Data dari Kuaishou menunjukkan bahwa tahun lalu, video yang diiringi musik menyumbang lebih dari 90 persen dari hits yang dihasilkan di platform ini, dengan hampir 1.800 lagu yang digunakan di lebih dari satu juta video.
Salah satunya adalah "Snow Dragon Chant" yang diproduksi oleh musisi Bao Huercha. Hanya dalam waktu dua minggu, lagu ini telah ditampilkan di 1,5 miliar video, menghasilkan royalti yang besar bagi sang artis.
"Selama beberapa tahun terakhir, kami telah melisensikan sebagian besar karya kami untuk digunakan pada platform video pendek.
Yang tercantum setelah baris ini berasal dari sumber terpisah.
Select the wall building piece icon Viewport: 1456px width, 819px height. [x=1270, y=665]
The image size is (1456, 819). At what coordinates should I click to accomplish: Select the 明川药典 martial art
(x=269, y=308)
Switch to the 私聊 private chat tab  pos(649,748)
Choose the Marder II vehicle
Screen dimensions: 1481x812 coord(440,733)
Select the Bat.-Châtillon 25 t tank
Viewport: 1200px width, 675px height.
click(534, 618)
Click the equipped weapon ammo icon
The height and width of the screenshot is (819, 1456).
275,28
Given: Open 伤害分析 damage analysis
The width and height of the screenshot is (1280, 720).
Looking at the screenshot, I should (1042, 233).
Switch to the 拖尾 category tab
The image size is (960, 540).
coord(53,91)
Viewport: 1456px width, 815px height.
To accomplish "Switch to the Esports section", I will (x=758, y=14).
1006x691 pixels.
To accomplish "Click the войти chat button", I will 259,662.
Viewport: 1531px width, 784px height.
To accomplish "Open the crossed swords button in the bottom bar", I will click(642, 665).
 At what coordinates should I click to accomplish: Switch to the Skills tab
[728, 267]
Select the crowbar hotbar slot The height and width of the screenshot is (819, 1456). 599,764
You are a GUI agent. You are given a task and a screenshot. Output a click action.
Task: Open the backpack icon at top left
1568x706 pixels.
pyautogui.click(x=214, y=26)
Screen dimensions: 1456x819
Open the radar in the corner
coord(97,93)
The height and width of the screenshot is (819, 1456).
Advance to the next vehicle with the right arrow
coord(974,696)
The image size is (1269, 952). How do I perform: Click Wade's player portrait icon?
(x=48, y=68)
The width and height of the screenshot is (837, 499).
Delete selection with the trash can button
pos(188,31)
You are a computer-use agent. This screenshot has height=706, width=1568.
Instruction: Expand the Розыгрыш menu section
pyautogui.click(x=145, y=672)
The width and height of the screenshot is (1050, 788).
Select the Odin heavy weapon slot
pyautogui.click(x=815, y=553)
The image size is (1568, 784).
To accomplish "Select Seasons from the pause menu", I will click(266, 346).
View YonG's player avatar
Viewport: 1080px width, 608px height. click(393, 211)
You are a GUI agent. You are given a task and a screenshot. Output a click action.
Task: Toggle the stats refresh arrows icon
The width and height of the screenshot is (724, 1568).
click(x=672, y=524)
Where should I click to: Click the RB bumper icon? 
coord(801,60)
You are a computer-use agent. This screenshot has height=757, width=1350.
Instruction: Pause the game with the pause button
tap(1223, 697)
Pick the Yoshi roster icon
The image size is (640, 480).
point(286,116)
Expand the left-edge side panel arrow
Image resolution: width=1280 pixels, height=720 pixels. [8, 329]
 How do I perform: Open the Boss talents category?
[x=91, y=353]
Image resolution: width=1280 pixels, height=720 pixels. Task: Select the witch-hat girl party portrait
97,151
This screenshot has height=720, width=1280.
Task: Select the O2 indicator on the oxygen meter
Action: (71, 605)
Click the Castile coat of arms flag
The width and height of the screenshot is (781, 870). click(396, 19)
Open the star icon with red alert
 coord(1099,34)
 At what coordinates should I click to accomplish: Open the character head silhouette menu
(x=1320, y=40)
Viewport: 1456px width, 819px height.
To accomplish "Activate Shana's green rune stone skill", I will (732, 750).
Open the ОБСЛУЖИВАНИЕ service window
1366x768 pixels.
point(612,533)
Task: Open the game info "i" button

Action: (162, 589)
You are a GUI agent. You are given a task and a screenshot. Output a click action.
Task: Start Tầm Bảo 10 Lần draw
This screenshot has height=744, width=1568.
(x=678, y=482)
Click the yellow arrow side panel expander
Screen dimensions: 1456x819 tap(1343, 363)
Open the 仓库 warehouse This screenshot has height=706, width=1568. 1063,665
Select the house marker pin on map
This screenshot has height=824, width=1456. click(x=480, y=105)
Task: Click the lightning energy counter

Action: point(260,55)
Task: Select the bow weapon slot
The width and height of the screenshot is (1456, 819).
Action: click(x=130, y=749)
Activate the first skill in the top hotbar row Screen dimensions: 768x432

Jumlah lagu yang dibuat untuk kolaborasi semacam itu pada dasarnya telah meningkat 30 hingga 40 persen (setiap tahunnya), dengan pendapatan yang meningkat 20 persen (setiap tahunnya)," ujarnya.
Untuk memenuhi permintaan para pembuat konten video dengan lebih baik, Bao mengatakan bahwa banyak musisi sekarang membuat lagu yang lebih pendek yang sering kali lebih mudah menjadi viral secara online.